- [DOCUMENT EXCERPT]
--------------------------------
Putting the above linear equation into an augmented matrix, we get 
$
\begin{amatrix}{3}
   3 & 5 & 1 &2 \\ 7 & -2 &4 &9\\-6&3&2&1\\ 
 \end{amatrix}
$
(Sorry, I didn't know how to make an augmented matrix with square bracket).\\
\subsubsection{Homogeneous System}
If the system all equals to zero, meaning $\vec{b}$ is the zero vector, then the system is called \textbf{Homogeneous System}. $[A|\vec{0}]$.

\subsection{Elementary Row Operations}
Elementary Row Operations is a process that is used to eliminate rows in order to solve the system of equation. There are three types or ERO:
\begin{enumerate}
\item Multiply one row by a scalar that is not zero
\item Swapping Rows
\item Add a multiple of one row to another
\end{enumerate}
It is possible to scalar multiply a row and subtract that from another row. For example, 
\begin{equation}
R_1-3R_2
\end{equation}
In this case, Row1($R_1$), is the row that is going to be changed and Row2($R_2$) stays as is. 
However, operation such as 
\begin{equation}
3R_1 - 2R_2
\end{equation}
is not allowed as you should not scalar multiply both rows. 
Additionally, another illegal operation is doing certain operations together.
\begin{equation}
\begin{split}
R_2-2R_3\\
R_1-R_2
\end{split}
\end{equation}
Above is not allowed since the row that is being changed ($R_2$) is being used to change other row ($R_1$).
--------------------------------
- [OBJECTIVE 1] Please list every type of elementary row operation named in the linear algebra notes.
- [OBJECTIVE 2] According to the linear algebra notes, what is a system called when $\vec{b}$ is the zero vector?
- [OBJECTIVE 3] Carry on writing the linear algebra notes from their last sentence.
The material after this point is separate from the linear algebra notes.

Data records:
--------------------------------
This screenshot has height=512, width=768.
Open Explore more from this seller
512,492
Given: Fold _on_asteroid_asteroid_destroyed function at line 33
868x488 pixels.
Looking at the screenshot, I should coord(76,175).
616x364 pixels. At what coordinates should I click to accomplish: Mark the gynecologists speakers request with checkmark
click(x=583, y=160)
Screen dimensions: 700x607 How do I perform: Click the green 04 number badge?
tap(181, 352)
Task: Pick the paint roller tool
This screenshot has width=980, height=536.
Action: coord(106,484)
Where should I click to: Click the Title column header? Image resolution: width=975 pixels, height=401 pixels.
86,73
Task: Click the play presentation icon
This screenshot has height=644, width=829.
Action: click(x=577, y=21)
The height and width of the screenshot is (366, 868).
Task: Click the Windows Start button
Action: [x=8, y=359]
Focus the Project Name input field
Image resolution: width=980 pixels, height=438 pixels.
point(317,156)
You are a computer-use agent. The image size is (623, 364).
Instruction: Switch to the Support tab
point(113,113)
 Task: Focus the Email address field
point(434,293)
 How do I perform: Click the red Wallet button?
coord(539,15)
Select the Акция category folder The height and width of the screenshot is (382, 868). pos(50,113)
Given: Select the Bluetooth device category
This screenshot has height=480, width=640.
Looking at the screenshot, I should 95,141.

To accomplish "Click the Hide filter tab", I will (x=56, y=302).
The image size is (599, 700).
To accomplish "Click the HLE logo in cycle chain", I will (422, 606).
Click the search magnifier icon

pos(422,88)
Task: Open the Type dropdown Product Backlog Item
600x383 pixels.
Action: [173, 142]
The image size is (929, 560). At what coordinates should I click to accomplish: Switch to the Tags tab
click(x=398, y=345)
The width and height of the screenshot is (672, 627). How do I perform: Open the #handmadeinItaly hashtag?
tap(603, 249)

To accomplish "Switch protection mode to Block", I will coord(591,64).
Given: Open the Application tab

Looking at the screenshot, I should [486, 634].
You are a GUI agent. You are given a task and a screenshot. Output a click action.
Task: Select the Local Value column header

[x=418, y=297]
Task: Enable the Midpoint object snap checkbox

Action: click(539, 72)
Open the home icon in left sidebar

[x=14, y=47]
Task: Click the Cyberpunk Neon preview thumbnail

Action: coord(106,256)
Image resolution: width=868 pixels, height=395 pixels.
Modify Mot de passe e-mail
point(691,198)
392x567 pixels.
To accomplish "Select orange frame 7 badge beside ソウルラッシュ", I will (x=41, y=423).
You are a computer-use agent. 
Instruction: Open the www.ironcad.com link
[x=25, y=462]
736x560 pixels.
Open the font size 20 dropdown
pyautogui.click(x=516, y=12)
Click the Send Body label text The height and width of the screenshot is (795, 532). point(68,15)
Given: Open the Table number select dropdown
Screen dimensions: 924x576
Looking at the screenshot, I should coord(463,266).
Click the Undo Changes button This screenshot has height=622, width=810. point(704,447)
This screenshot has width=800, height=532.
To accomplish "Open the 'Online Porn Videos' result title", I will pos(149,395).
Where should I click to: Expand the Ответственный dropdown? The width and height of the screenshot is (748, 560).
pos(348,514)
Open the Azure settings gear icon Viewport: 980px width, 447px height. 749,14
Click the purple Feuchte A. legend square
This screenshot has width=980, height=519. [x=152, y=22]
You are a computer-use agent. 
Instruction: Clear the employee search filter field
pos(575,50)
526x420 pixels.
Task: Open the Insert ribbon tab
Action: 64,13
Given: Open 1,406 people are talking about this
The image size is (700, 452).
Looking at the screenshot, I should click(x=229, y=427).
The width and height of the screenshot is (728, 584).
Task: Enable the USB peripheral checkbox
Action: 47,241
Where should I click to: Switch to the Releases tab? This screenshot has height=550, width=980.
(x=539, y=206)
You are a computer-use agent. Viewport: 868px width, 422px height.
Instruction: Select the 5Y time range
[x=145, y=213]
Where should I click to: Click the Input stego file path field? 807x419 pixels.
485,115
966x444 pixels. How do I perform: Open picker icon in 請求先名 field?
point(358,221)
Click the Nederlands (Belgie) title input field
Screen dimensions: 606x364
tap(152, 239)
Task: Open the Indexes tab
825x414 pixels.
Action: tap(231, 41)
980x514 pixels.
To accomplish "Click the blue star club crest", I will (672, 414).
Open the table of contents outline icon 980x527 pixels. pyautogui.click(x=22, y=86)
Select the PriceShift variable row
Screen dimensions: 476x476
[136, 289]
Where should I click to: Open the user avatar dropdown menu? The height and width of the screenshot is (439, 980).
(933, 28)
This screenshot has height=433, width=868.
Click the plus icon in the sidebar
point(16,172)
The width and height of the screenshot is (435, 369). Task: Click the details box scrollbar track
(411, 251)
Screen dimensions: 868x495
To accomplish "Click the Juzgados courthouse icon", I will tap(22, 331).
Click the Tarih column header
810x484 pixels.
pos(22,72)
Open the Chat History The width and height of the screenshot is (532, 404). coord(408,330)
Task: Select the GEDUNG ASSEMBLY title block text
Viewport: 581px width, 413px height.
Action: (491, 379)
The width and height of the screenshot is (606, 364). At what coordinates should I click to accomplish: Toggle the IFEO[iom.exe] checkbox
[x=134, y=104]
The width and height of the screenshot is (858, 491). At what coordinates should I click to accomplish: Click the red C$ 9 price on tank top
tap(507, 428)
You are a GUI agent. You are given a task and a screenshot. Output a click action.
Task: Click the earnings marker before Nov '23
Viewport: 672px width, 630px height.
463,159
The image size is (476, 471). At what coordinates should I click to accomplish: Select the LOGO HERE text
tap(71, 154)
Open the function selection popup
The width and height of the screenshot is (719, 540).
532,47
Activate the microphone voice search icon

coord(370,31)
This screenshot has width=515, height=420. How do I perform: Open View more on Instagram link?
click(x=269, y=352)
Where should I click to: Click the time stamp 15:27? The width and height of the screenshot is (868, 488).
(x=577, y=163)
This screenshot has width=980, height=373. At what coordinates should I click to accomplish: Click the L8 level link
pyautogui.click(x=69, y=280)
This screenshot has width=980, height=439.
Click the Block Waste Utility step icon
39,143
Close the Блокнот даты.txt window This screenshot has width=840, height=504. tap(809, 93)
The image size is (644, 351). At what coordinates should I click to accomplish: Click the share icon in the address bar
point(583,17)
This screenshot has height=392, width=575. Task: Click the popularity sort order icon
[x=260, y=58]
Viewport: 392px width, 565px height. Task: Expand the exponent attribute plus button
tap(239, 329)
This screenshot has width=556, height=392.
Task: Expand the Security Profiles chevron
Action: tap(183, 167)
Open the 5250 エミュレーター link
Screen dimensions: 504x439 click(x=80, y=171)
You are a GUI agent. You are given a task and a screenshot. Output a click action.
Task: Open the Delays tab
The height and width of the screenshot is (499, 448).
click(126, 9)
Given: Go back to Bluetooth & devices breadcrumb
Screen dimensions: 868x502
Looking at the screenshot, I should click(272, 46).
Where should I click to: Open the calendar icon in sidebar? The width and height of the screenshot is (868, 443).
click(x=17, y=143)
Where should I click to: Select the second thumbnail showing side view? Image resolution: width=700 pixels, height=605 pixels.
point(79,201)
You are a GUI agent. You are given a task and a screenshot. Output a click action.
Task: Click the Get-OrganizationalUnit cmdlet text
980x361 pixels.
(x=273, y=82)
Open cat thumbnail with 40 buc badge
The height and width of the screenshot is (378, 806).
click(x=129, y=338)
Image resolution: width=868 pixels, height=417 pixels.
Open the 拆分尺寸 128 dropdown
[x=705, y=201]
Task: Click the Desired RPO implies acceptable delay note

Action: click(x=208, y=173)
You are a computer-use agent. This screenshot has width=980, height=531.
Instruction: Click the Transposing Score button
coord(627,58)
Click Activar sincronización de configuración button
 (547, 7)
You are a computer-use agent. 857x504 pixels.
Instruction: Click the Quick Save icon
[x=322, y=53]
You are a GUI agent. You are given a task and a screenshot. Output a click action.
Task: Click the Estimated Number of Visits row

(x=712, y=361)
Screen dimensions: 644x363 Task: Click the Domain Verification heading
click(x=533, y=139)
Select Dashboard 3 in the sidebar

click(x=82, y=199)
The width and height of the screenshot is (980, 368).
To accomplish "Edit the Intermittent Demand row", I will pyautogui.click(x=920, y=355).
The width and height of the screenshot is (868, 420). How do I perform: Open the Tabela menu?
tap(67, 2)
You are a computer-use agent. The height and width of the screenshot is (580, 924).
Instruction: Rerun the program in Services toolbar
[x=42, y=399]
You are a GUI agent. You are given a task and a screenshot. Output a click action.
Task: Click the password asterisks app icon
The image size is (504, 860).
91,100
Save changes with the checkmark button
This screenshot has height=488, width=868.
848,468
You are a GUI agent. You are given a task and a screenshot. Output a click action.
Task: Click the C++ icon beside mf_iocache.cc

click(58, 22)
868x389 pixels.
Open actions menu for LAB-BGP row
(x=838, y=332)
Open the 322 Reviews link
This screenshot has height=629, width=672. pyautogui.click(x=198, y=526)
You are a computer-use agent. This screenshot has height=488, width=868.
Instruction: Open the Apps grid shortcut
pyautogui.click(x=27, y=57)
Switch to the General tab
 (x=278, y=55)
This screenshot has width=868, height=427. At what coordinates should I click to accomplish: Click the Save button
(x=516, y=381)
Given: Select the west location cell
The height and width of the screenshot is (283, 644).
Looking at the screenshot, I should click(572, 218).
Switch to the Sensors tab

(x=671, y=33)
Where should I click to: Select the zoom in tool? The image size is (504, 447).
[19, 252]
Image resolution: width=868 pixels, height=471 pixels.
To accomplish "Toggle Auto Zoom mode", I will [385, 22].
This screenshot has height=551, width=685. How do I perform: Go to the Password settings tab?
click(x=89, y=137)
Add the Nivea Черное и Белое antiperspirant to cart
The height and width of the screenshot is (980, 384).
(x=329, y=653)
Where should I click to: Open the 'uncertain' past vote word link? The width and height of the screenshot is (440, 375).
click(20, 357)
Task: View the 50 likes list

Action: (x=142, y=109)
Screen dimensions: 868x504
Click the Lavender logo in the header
--------------------------------
- [EXPECTED ANSWER 1]
- Multiply one row by a scalar that is not zero
- Swapping rows
- Add a multiple of one row to another

- [EXPECTED ANSWER 2] A homogeneous system.

- [EXPECTED ANSWER 3]
However, there are legal combinations of ERO, such as,
\begin{equation}
\begin{split}
R_2-2R_1\\
R_3+6R_1
\end{split}
\end{equation}
This is allowed since $R_2$ and $R_3$ are being changed independently with $R_1$ which is not being changed.\\
Please refer to the document about EROs on MATH115 Learn for more detail.

\subsection{REF and RREF}
After you perform the row reductions, the matrix can be expressed as REF or RREF. The definitions are as follows. \cite{Textbook}
\noindent
\textbf{REF}: 
\begin{enumerate}
\item Row that is all zero must appear under rows that have numbers
\item When two non zero-rows are compared, the first non-zero entry (leading entry) in the upper row must be left of the row under it.
\end{enumerate}
What this means is that below a leading entry, the numbers must be all zeros.\\
RREF goes one step further:
\noindent
\textbf{RREF}
\begin{enumerate}
\item All leading entries must be a 1, called leading 1
\item In a column with a leading 1, all the other entries are zeros.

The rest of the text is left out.